Exercise inputs ▸
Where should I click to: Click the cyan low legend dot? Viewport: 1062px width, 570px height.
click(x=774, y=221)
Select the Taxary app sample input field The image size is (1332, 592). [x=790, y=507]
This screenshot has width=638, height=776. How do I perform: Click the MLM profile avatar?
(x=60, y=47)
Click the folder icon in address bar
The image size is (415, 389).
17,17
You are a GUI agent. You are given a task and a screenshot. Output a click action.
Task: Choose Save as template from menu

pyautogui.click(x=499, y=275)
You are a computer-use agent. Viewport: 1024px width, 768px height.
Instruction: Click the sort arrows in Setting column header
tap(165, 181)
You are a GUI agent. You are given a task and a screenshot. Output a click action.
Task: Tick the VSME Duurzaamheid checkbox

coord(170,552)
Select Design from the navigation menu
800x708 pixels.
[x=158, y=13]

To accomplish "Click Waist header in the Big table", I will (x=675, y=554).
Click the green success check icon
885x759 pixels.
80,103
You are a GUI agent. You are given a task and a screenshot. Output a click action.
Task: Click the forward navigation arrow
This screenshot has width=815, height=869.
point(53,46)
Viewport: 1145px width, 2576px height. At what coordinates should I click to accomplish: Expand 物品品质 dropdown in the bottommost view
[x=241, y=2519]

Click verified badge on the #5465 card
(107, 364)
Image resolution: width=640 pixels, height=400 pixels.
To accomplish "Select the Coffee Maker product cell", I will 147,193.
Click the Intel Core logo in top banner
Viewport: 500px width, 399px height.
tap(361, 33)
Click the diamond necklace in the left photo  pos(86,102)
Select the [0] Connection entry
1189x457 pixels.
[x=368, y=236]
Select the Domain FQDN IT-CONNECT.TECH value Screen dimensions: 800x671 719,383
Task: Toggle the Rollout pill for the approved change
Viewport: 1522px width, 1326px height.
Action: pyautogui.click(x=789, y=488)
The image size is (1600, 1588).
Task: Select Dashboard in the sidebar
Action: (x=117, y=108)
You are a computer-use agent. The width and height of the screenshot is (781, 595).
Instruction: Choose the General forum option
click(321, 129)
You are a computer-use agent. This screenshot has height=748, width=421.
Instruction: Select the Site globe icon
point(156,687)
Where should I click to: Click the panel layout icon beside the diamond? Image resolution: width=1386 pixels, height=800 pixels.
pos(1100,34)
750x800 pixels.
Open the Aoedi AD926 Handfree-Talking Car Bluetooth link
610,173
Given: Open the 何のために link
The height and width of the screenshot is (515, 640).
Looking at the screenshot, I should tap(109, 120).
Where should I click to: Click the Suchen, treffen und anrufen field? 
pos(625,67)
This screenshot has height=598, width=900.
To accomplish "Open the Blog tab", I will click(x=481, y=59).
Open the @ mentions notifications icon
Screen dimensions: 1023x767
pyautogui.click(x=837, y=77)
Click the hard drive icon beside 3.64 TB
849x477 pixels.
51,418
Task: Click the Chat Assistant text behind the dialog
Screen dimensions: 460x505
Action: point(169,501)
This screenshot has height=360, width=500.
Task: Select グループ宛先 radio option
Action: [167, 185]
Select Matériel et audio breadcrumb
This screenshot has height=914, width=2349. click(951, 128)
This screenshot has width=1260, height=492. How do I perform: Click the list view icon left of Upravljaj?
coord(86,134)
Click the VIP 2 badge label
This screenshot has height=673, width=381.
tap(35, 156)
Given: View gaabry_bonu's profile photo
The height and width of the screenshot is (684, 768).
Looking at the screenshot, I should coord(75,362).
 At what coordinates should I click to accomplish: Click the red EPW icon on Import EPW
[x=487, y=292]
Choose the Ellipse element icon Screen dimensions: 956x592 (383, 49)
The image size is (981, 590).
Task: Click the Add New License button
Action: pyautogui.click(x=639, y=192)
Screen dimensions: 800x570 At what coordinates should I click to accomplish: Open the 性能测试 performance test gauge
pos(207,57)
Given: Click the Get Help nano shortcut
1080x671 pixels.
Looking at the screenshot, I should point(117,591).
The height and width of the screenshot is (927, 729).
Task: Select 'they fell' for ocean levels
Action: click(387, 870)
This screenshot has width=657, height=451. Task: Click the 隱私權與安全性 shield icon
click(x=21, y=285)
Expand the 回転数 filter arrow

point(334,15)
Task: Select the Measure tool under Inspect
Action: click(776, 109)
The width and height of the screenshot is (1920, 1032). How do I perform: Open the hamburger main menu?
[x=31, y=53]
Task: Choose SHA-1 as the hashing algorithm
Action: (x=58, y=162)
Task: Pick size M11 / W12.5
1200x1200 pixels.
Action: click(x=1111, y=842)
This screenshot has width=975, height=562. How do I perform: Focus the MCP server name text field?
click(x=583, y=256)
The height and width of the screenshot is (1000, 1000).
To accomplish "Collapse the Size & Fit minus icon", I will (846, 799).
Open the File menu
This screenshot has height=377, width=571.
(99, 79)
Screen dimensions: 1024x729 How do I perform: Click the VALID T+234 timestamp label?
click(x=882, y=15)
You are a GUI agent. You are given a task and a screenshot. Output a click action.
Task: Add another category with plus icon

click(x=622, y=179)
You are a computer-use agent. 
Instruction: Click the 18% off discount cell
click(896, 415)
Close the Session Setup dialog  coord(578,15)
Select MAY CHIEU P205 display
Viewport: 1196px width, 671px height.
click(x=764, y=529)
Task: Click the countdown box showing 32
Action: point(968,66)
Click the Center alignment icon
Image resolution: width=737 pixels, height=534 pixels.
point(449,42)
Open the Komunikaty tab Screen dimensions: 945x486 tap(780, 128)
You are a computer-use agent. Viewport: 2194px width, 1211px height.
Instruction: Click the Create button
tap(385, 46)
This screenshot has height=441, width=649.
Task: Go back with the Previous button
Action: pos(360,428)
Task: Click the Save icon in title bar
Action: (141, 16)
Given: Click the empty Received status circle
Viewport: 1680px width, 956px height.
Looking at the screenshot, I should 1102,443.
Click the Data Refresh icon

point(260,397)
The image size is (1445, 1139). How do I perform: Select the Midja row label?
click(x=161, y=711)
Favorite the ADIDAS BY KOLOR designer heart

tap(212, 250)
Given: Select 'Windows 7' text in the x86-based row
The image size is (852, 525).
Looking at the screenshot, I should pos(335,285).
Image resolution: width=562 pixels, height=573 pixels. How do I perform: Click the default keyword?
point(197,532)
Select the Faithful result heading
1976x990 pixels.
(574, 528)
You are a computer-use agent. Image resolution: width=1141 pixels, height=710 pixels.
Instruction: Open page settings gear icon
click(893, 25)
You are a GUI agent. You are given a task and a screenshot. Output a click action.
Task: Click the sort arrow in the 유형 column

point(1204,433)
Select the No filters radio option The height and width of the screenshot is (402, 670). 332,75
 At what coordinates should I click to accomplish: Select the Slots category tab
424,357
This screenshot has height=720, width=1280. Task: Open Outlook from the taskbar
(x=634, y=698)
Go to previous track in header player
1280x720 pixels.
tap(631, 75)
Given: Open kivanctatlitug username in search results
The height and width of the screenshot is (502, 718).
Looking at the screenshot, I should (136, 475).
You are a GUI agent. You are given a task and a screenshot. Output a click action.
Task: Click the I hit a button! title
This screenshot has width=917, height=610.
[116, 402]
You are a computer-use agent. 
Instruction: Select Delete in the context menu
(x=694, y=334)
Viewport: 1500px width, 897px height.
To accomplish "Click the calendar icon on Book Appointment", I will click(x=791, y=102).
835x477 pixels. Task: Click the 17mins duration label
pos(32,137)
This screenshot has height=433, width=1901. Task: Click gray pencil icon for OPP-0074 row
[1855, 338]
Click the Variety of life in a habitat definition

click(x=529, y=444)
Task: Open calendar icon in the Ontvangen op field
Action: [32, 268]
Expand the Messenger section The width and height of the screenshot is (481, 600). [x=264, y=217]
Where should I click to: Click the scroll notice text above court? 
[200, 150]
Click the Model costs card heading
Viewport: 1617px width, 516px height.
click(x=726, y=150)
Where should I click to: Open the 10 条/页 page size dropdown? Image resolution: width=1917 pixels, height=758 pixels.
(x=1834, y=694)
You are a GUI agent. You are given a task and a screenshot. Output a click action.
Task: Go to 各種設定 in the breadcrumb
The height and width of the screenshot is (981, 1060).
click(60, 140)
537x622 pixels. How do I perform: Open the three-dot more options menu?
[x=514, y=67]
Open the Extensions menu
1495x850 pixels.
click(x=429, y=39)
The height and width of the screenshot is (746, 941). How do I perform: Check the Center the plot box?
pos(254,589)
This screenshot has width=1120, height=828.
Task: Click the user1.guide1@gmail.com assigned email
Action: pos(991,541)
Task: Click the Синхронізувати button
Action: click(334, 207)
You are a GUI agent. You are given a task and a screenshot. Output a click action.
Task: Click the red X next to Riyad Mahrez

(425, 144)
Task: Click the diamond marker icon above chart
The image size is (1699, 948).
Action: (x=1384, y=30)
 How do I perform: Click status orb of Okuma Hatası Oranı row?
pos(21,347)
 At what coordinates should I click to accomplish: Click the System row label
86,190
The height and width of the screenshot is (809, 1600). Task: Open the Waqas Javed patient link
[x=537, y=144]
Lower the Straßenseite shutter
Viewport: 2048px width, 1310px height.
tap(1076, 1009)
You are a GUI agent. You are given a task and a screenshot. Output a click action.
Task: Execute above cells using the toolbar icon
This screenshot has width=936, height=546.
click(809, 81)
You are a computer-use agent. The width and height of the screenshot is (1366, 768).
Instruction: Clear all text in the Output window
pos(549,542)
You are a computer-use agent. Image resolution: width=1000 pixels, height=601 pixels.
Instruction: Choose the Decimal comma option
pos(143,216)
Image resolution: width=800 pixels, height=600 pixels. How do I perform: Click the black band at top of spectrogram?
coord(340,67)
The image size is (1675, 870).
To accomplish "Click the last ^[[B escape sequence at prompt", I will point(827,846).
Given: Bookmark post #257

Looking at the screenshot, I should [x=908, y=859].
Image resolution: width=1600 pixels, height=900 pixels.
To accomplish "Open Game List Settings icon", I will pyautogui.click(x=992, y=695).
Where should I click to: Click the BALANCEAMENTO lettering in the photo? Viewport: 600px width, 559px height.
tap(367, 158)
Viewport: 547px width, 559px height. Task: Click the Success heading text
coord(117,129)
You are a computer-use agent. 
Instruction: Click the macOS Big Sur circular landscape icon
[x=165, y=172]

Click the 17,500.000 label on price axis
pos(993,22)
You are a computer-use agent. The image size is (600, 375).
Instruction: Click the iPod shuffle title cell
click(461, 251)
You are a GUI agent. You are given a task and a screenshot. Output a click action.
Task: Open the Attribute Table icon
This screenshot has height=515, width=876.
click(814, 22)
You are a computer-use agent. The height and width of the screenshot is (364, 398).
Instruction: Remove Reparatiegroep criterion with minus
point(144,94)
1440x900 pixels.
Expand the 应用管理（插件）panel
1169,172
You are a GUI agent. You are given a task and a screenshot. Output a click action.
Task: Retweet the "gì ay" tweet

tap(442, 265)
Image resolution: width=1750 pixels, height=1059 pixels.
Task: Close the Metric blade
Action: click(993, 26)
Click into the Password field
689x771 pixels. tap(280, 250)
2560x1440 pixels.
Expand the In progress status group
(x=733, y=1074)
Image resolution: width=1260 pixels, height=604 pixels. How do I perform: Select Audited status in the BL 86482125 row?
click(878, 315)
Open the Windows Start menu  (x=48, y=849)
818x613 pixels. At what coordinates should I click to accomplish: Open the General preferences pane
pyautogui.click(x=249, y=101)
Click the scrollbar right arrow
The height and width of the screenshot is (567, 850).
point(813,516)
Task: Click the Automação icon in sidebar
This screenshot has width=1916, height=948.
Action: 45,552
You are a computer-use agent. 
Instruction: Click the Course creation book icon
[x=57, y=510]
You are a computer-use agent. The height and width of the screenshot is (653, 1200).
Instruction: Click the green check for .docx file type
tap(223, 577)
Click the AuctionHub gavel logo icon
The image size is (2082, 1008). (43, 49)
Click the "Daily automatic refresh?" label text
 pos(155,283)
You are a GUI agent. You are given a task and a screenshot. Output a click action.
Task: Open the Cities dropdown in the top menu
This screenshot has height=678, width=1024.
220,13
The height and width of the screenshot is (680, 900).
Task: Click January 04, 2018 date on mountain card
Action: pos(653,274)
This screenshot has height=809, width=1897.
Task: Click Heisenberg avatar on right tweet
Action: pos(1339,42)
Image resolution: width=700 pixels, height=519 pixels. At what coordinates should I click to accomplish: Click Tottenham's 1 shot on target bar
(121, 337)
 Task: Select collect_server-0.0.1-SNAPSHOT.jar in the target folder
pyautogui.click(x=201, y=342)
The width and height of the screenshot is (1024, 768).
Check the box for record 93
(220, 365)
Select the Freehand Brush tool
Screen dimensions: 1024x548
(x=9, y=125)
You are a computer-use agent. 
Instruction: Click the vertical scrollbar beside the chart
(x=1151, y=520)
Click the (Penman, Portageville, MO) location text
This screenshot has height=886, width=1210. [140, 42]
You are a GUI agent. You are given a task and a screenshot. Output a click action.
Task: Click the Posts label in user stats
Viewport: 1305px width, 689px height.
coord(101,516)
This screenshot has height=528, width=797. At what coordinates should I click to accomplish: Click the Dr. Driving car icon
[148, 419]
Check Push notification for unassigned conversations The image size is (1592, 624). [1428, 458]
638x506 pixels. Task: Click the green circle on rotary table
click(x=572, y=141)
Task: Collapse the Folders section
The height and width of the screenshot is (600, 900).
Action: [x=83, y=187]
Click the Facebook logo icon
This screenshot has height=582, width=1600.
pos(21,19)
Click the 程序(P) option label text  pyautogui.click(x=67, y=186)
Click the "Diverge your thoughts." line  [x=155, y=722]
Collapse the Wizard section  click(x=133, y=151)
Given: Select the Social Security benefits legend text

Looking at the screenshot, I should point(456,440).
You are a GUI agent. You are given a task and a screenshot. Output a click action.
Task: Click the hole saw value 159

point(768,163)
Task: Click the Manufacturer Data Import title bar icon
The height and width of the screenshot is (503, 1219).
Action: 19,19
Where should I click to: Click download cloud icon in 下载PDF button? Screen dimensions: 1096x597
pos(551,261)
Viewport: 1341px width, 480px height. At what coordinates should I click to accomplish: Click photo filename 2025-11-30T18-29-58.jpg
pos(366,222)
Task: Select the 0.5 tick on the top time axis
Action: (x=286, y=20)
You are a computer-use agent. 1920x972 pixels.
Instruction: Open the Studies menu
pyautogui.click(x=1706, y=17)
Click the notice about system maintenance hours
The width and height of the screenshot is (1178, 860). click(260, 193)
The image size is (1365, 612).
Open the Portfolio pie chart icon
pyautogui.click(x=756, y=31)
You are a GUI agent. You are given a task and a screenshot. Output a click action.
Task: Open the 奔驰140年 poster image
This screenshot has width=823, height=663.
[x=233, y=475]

Activity ▸
Among the lines of the listing above, which ones hold "dialog"? Copy them.

Completed exercise ▸
Task: Click the Chat Assistant text behind the dialog
Close the Session Setup dialog  coord(578,15)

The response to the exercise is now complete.